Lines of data
━━━━━━━━━━━━━━━━━━━━

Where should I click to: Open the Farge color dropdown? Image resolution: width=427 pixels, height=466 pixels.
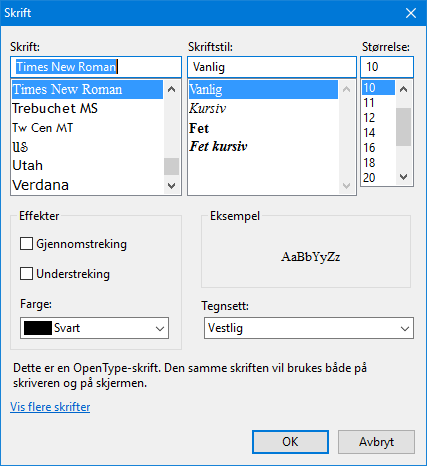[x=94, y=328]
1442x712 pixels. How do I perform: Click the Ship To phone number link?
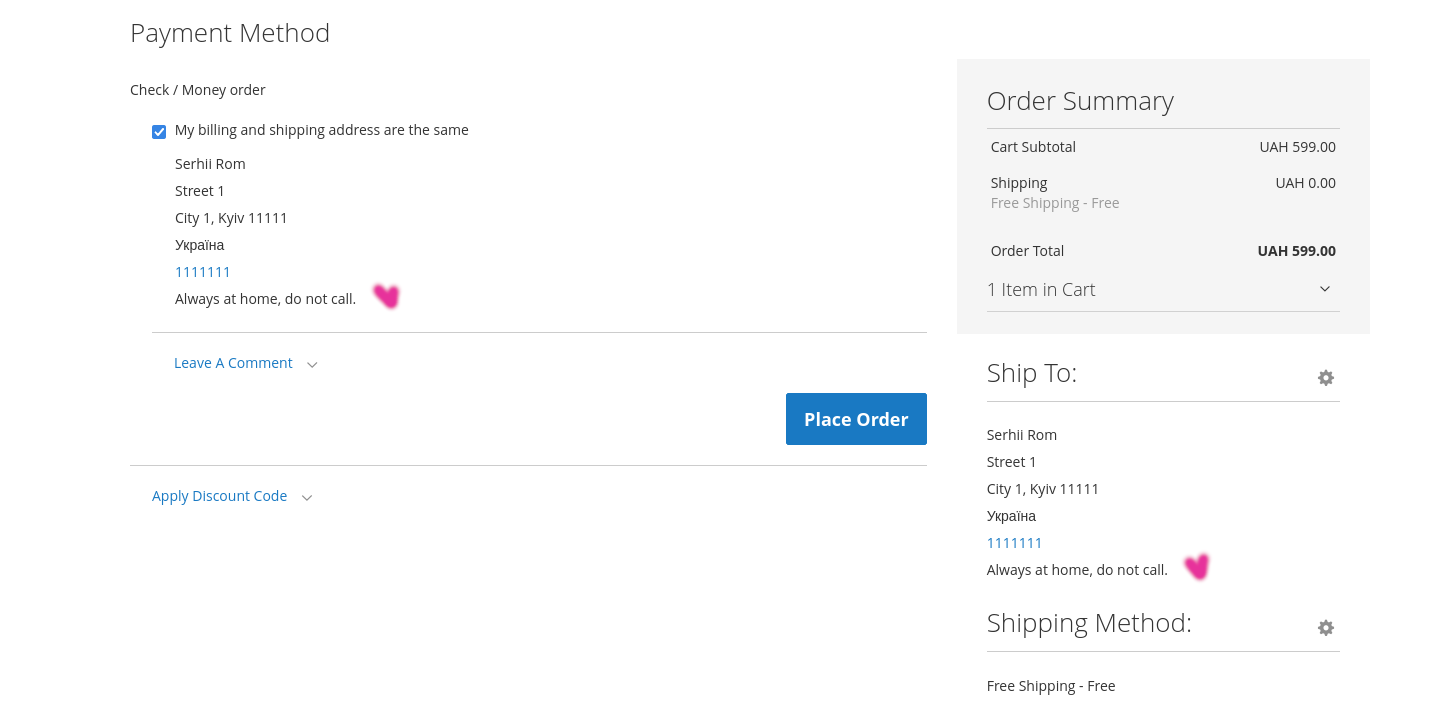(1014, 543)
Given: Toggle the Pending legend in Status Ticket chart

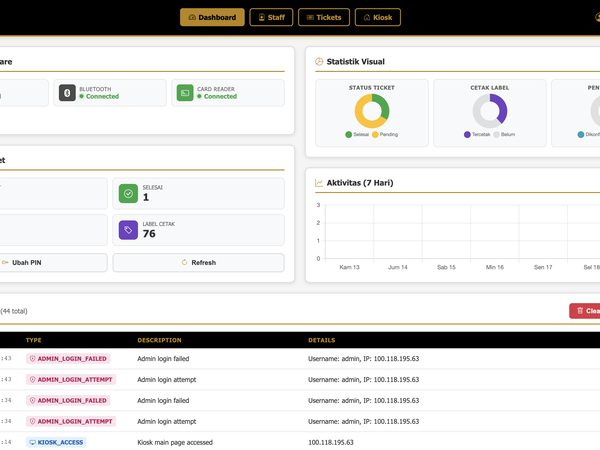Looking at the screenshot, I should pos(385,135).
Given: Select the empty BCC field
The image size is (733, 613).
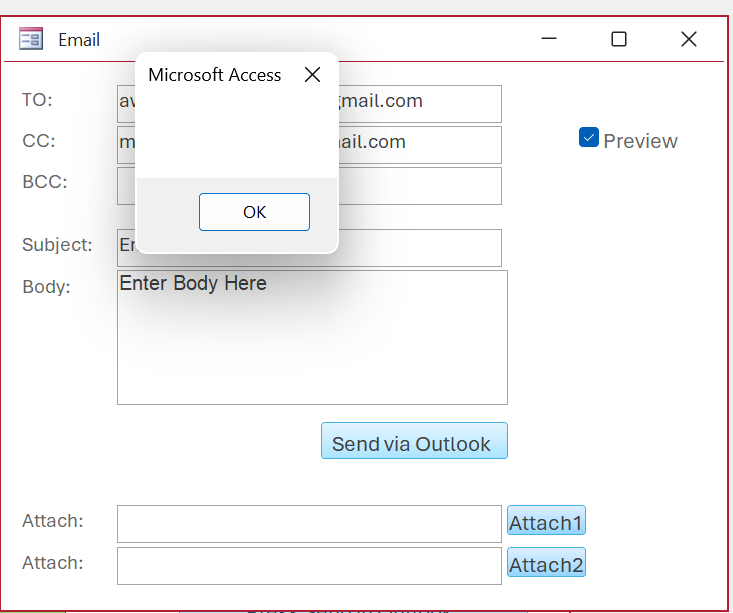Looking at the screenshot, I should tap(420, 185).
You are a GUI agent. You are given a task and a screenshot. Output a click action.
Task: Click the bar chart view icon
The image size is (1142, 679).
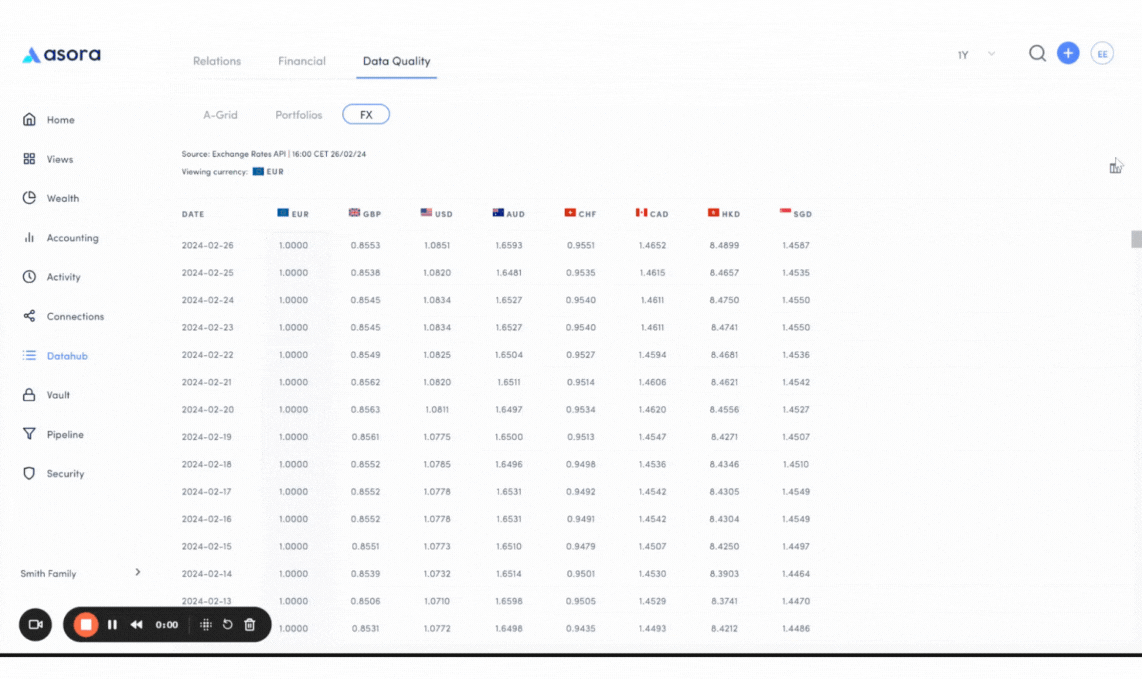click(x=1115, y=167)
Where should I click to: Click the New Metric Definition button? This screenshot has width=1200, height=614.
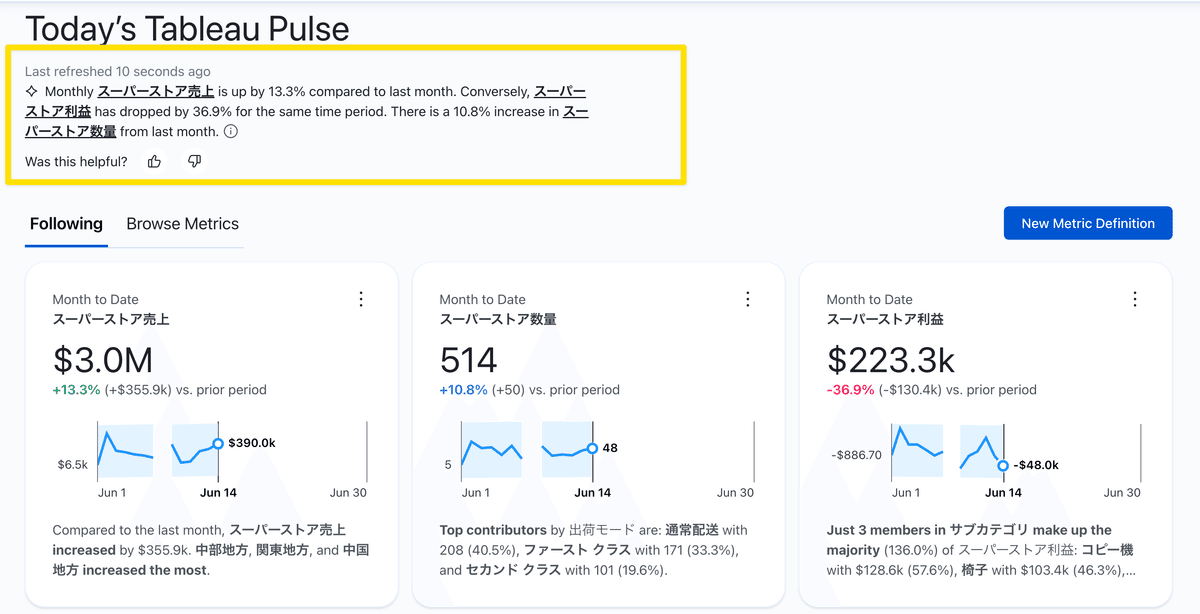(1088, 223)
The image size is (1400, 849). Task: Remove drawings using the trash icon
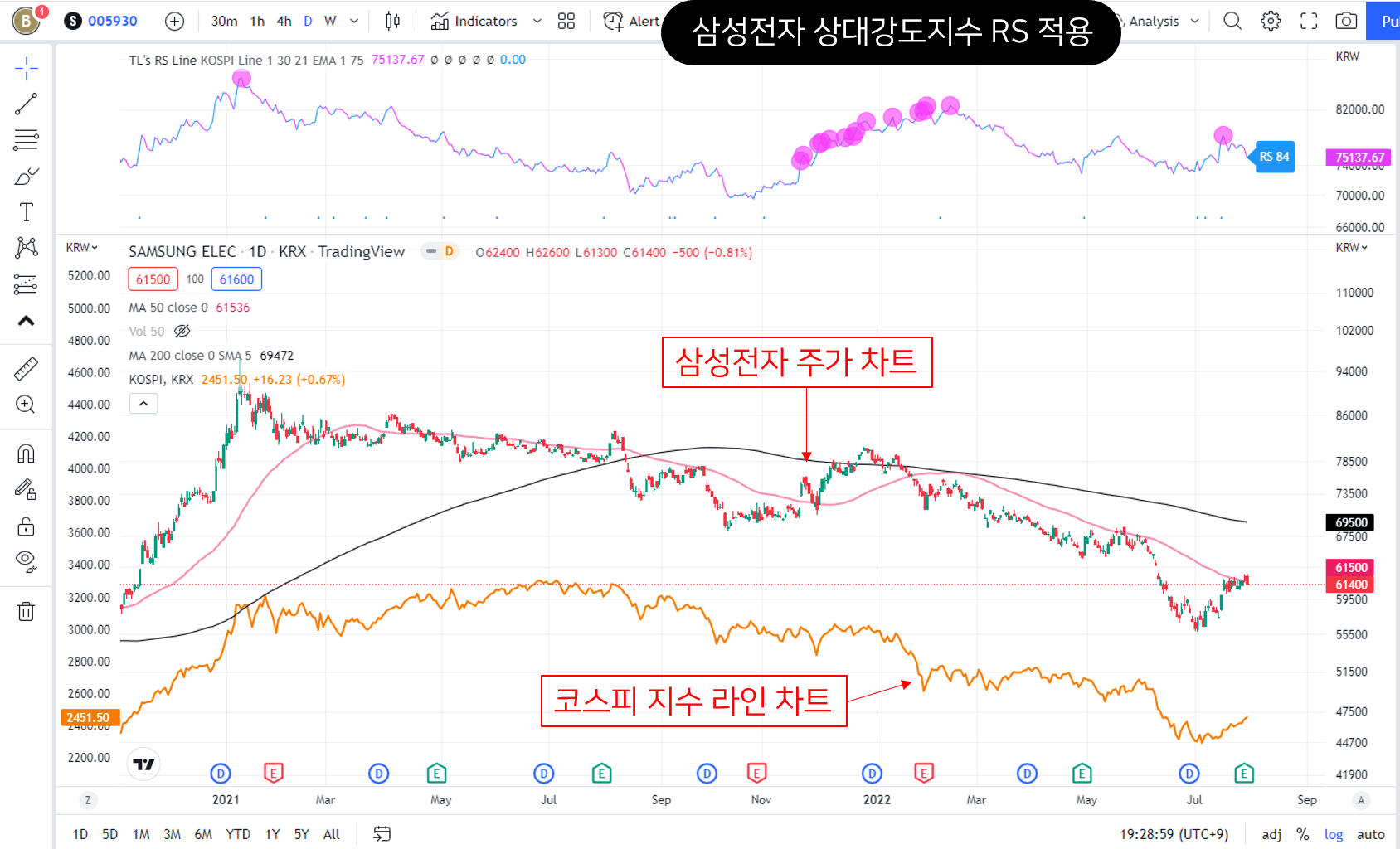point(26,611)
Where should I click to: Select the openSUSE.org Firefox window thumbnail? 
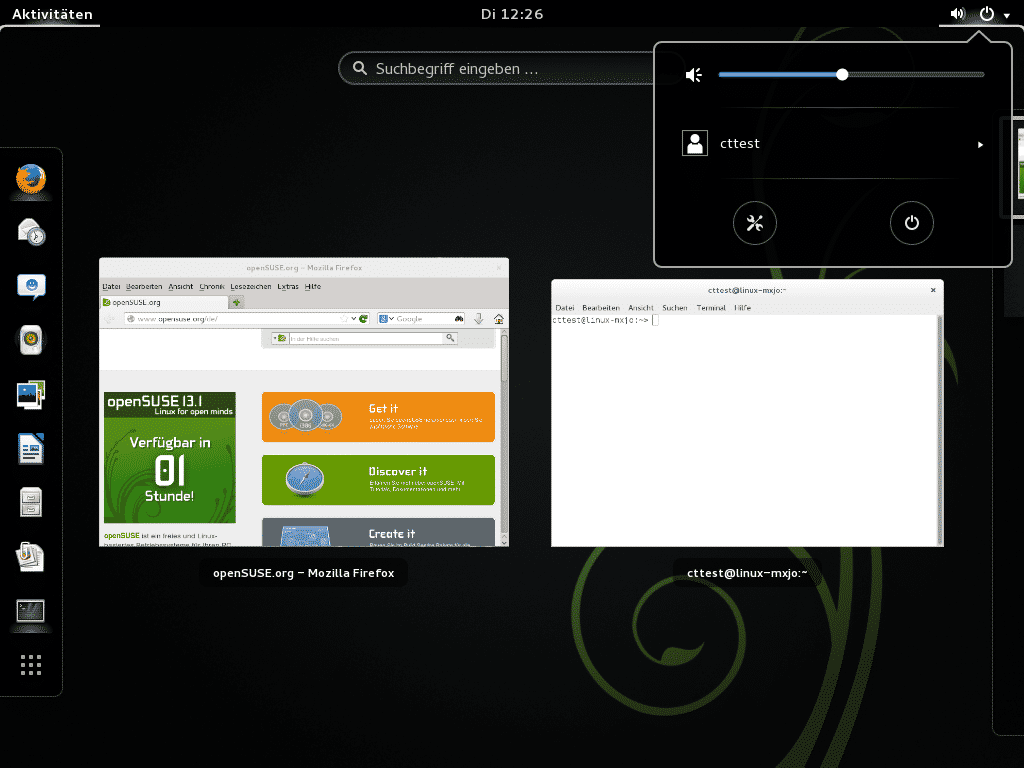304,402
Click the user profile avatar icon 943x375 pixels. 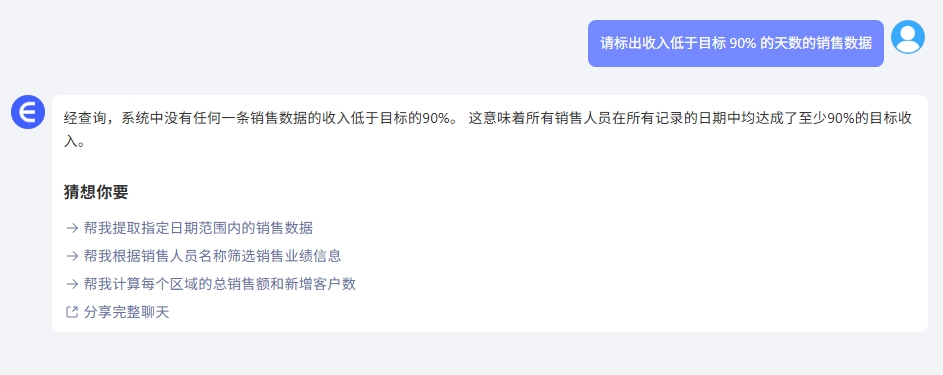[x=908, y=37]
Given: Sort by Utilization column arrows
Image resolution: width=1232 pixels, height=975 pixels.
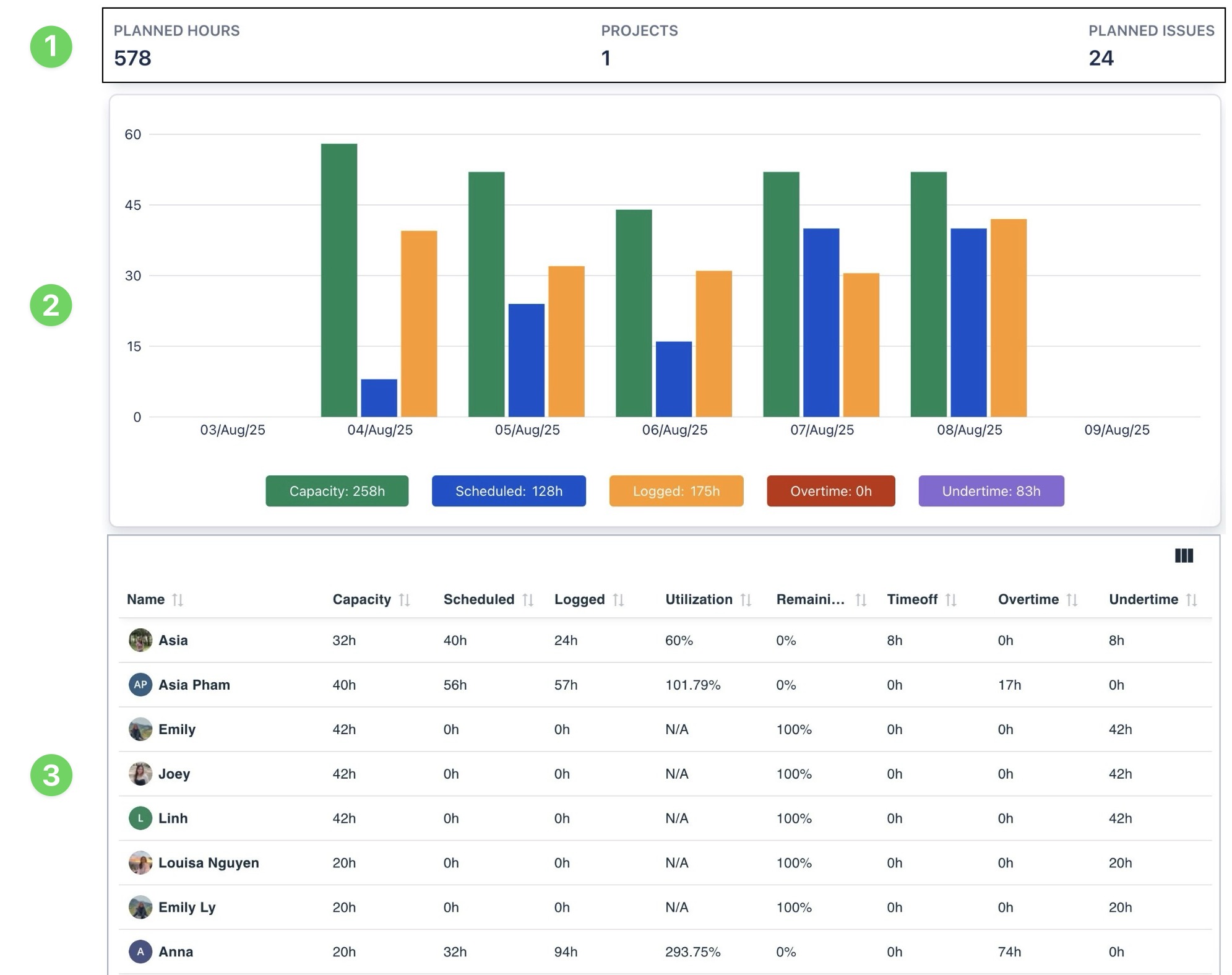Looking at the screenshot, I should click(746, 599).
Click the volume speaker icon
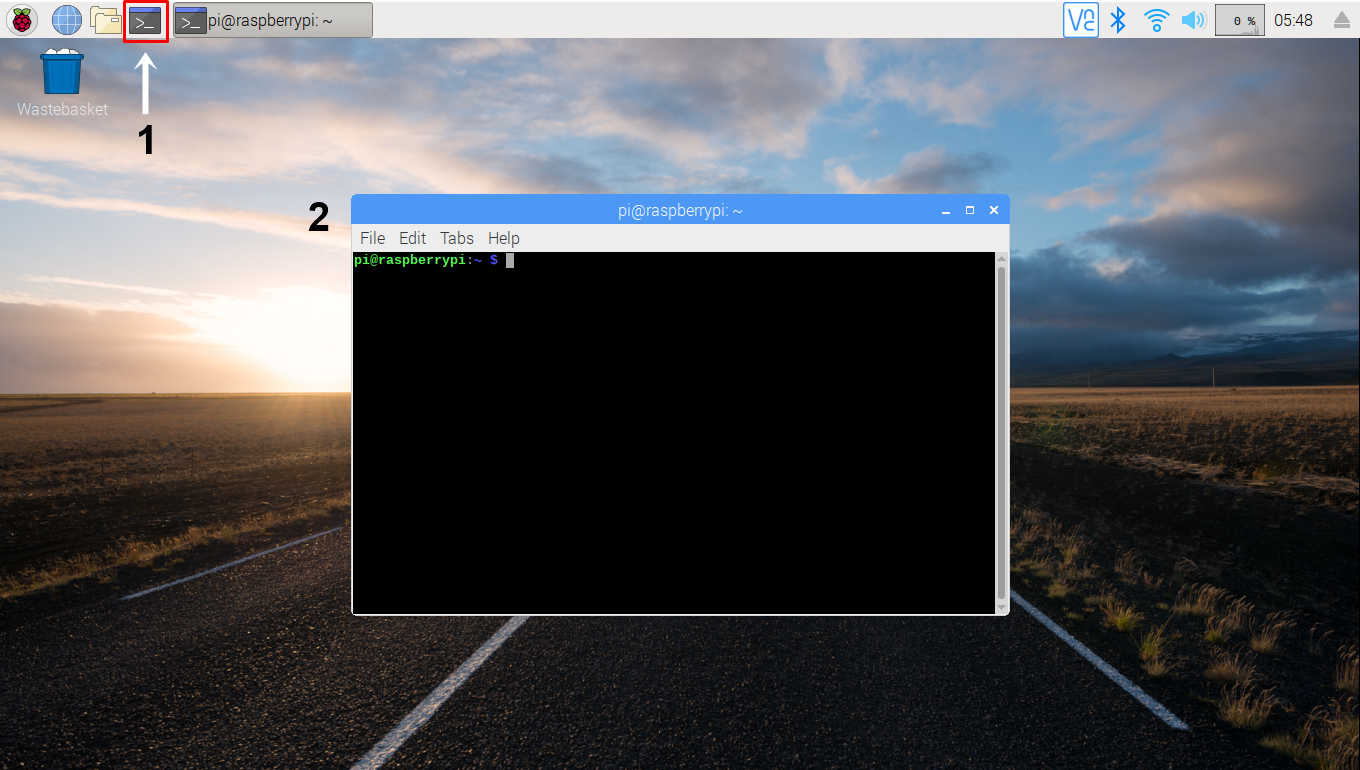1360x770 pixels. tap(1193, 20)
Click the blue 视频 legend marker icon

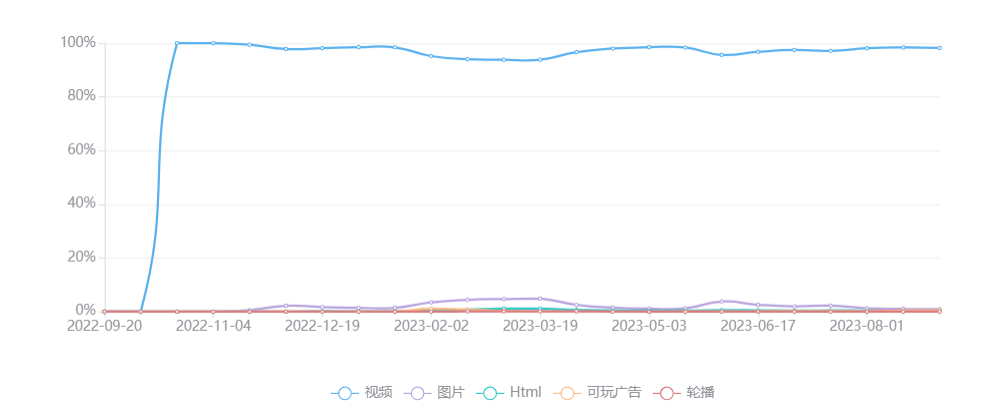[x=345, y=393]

━━━━━━━━━━━━━━━━━━━━

Directive - Transcribe the listing above word for word, from its first line through the line that contains "Looking at the screenshot, I should pos(385,135).". Leave the pictures out.

Worked answer -
Where should I click to: Open the Farge color dropdown? Image resolution: width=427 pixels, height=466 pixels.
[x=94, y=328]
1442x712 pixels. How do I perform: Click the Ship To phone number link?
(1014, 543)
Given: Toggle the Pending legend in Status Ticket chart

Looking at the screenshot, I should pos(385,135).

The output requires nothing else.